Dort wuchern die zu Papier gebrachten Lektüre- und Lebenserinnerungen des einstigen Buchhändlers und nachmaligen stellvertretenden Leiters einer Filialstelle der Wiener Büchereien, der in Frühpension geschickt wurde, zusammen mit dem, was er in krakelig dünner, für Lisa kaum entzifferbarer Schrift notiert hat.

Es sind zahllose Vignetten zur Literarhistorie, die Henisch dem Herrn Roch unterschiebt. Sie handeln von H. C. Artmann und Heimito von Doderer, von - und diese Vignette ist besonders liebevoll - Friederike Mayröcker, noch Englischlehrerin in einer Hauptschule in der Herzgasse, und Ernst Jandl, von Ilse Aichinger, Veza Canetti (der es gelingt, Karl Kraus ein langes Gedicht Heinrich Heines, den dieser verabscheut, ins Ohr zu flüstern), Christine Nöstlinger und Elfriede Jelinek, die der Germanist Wendelin Schmidt-
Dengler vor Rapid-Fans in Sicherheit bringt, von Peter Handke im Kino, von Ödön von Horváth und Joseph Roth, der, obschon todkrank, im März 1938 nach Wien fährt, um Schuschnigg zur Abdankung zugunsten Otto von Habsburgs zu überreden. Oder von Robert Musil im gelben Morgenmantel, der 1918 am Tag der Deklaration der Republik mit Fieber am Fenster steht - und zwar im Haus genau gegenüber dem Roch’schen Lager.
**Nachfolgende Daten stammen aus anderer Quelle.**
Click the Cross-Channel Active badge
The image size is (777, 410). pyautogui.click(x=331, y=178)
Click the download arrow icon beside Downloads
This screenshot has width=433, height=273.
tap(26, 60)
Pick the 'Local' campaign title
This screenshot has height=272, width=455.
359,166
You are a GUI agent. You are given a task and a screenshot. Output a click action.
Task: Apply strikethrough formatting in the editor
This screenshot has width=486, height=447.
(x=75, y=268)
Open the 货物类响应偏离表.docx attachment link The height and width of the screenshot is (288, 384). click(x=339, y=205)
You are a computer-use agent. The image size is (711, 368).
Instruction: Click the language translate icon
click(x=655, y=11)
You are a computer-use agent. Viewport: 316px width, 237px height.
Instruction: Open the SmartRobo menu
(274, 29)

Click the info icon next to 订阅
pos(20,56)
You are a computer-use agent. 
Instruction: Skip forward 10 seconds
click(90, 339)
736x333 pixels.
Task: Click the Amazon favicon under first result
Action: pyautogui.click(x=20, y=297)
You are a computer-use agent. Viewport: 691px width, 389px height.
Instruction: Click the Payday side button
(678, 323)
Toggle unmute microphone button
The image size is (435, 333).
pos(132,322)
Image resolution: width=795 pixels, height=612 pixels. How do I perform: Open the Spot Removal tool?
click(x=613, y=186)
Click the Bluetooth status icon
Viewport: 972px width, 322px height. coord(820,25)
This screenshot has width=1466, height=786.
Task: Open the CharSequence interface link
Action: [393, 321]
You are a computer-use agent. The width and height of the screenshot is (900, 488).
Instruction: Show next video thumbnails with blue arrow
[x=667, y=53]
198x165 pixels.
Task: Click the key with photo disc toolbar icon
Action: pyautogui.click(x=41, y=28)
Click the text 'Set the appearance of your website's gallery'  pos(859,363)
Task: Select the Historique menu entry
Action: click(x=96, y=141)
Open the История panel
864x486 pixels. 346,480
Parallel dazu macht sich Lisa ärgste Sorgen um ihre beste Freundin Semira, die vor einigen Jahren aus Syrien nach Österreich floh und nun, von Schubhaft bedroht, verschwunden ist, um völlig überraschend in Lisas Wohngemeinschaft im 9. Bezirk aufzutauchen.

Bedrohte Literatur

Lediglich an der Oberfläche ist dies ein arabesk verspielter Literatur-Roman, noch täuschender ist der scheinbar arg simpel gestrickte politische Gegenwartsanstrich. Vielmehr leuchtet Henisch leichthändig wie komplex die Tiefendimension der Krisis des 20. Jahrhunderts aus: indem er vor Augen führt, wie umzingelt von Politik, Diktaturen und Tyrannei die österreichische Literatur des 20. Jahrhunderts war, wie gepiesackt von subjektiver Verzweiflung und von gesellschaftlichem Untergang, von Aufbruch und Ende und, wie am Ende des "Jahrhundertromans", von Vergehen und Hoffnung.